======== Entries supplied ========
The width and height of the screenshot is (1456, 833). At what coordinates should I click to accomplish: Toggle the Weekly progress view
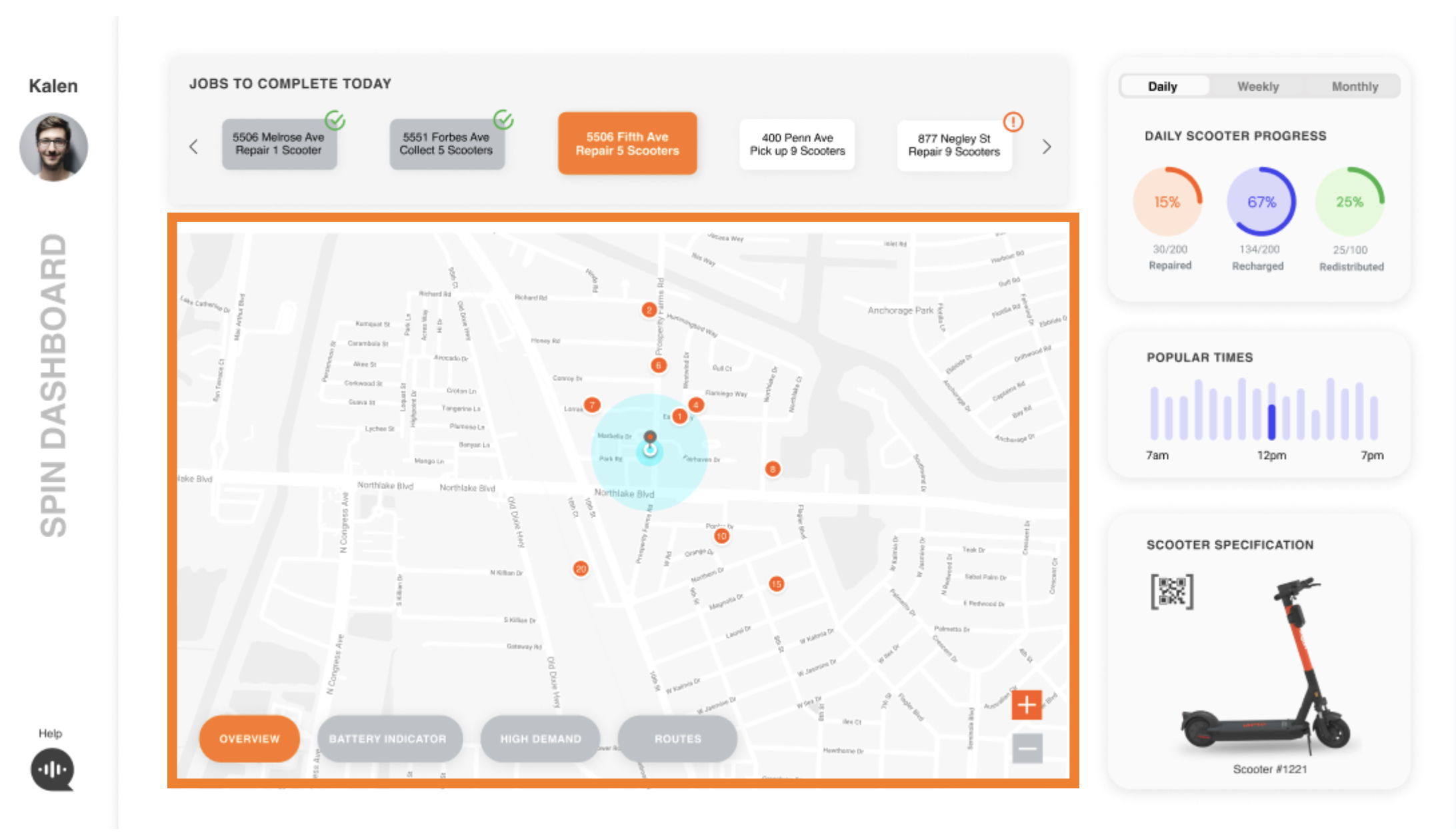(1258, 86)
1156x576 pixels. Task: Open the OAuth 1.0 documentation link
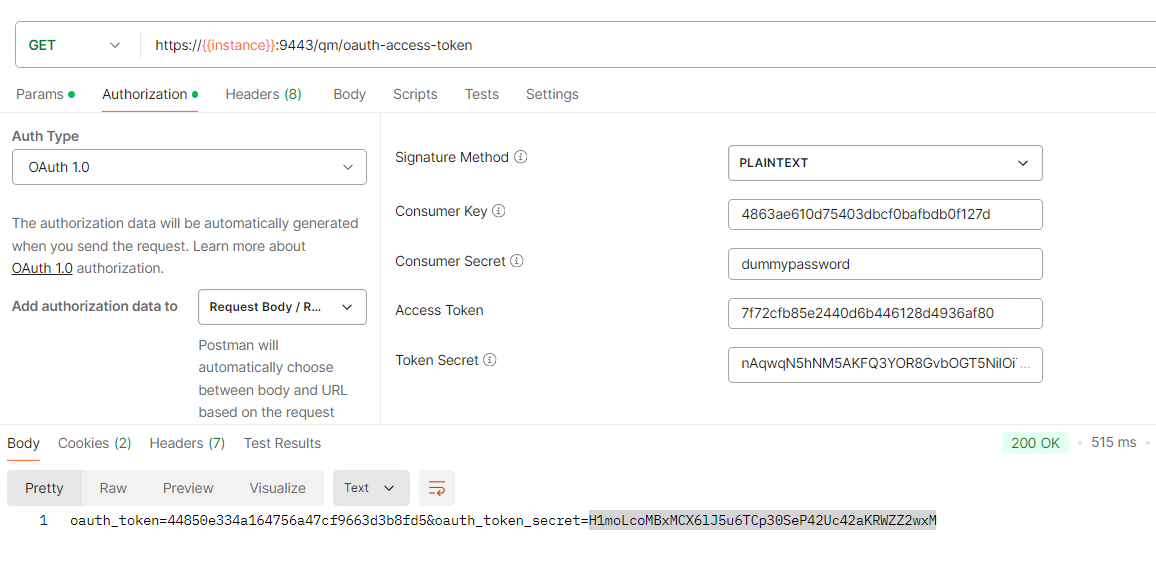coord(42,268)
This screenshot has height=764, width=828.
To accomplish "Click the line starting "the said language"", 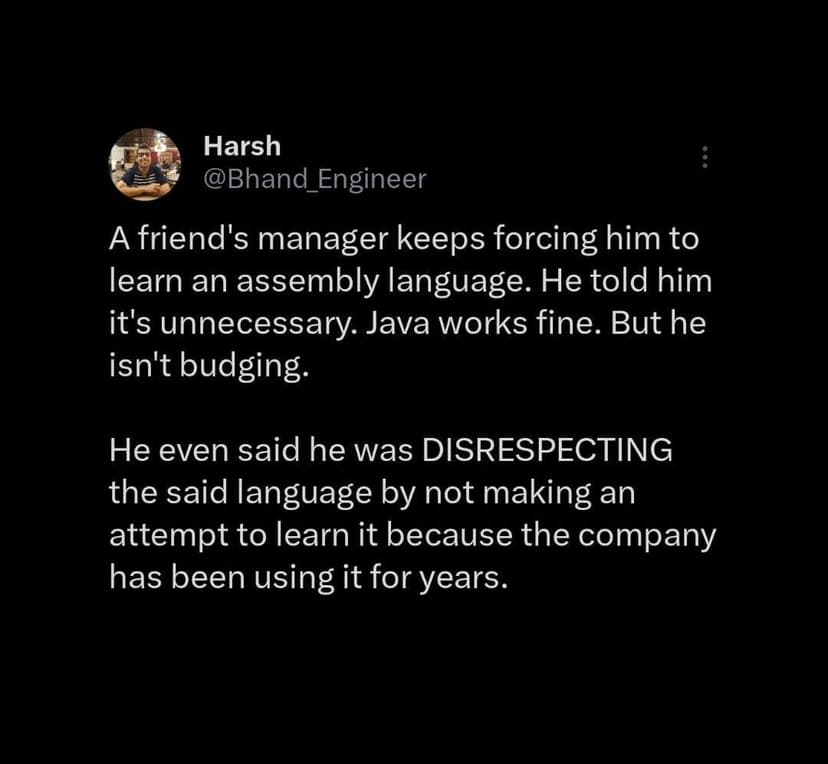I will click(371, 493).
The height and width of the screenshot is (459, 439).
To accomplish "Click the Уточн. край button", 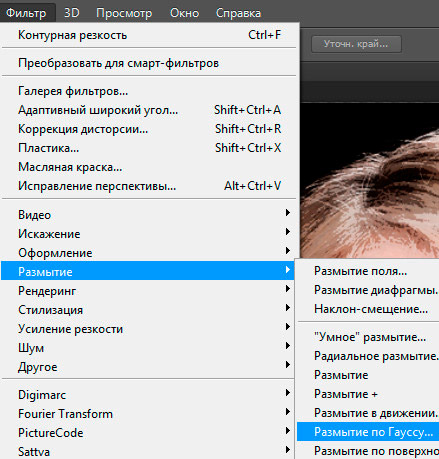I will (356, 44).
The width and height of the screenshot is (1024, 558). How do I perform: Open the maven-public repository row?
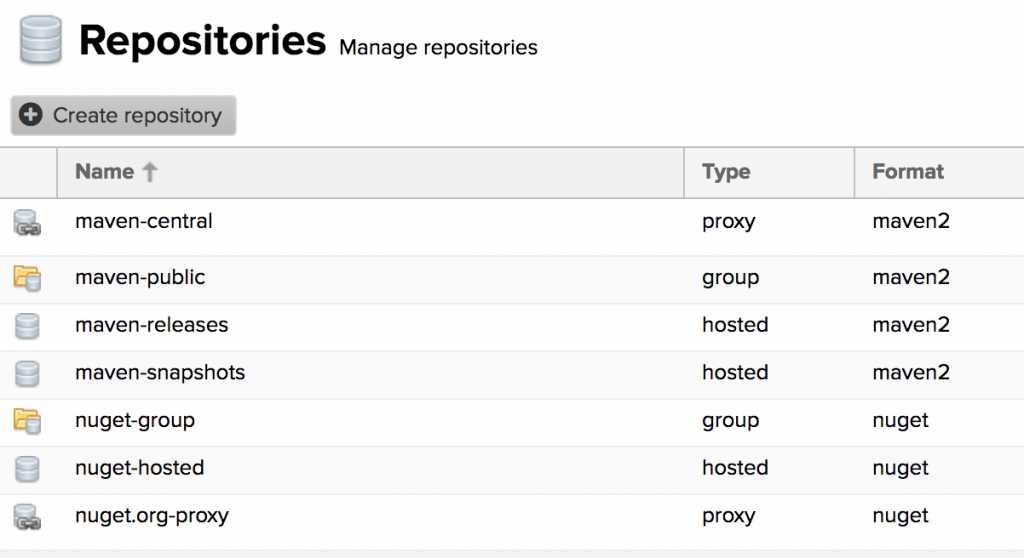[x=140, y=277]
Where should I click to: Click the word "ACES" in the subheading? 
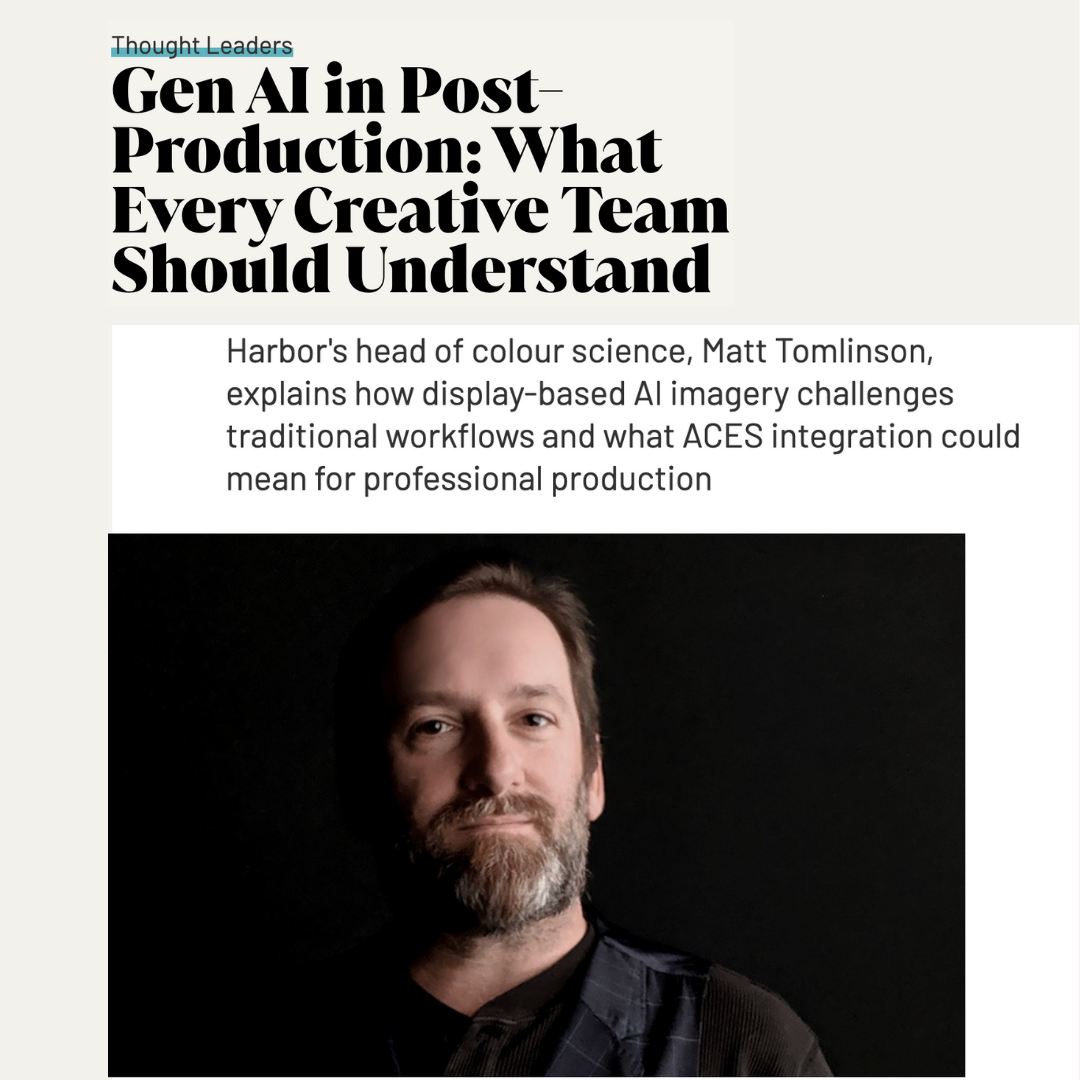click(x=723, y=437)

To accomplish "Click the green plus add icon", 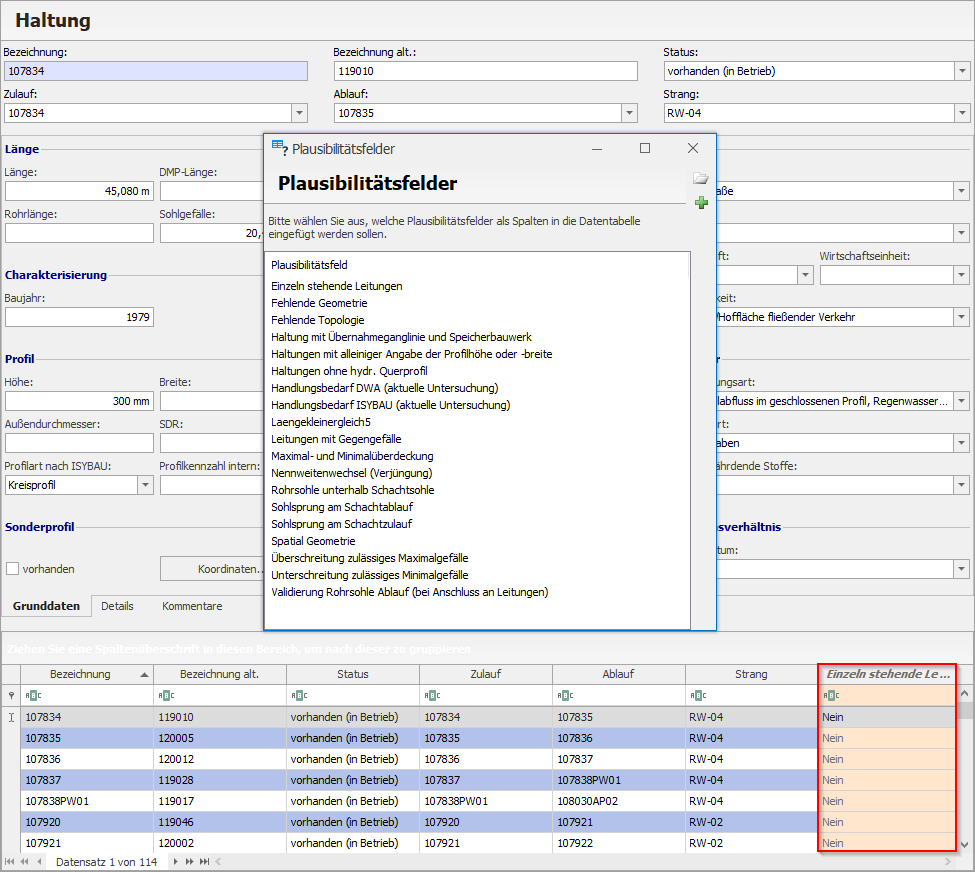I will [x=701, y=203].
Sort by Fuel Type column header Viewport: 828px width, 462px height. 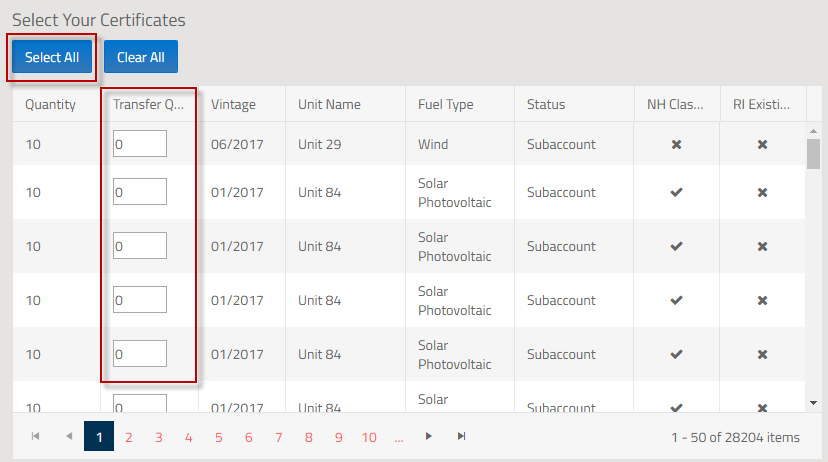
========
_Exercise description_:
Please arrange the records as a numbered list, from their first line through the line containing "coord(42,268)", inclusive, with blank lines left out. Leave the pictures out of your answer.

_Written answer_:
1. The width and height of the screenshot is (1456, 833). At what coordinates should I click to accomplish: Toggle the Weekly progress view
2. (1258, 86)
3. 1156x576 pixels. Task: Open the OAuth 1.0 documentation link
4. coord(42,268)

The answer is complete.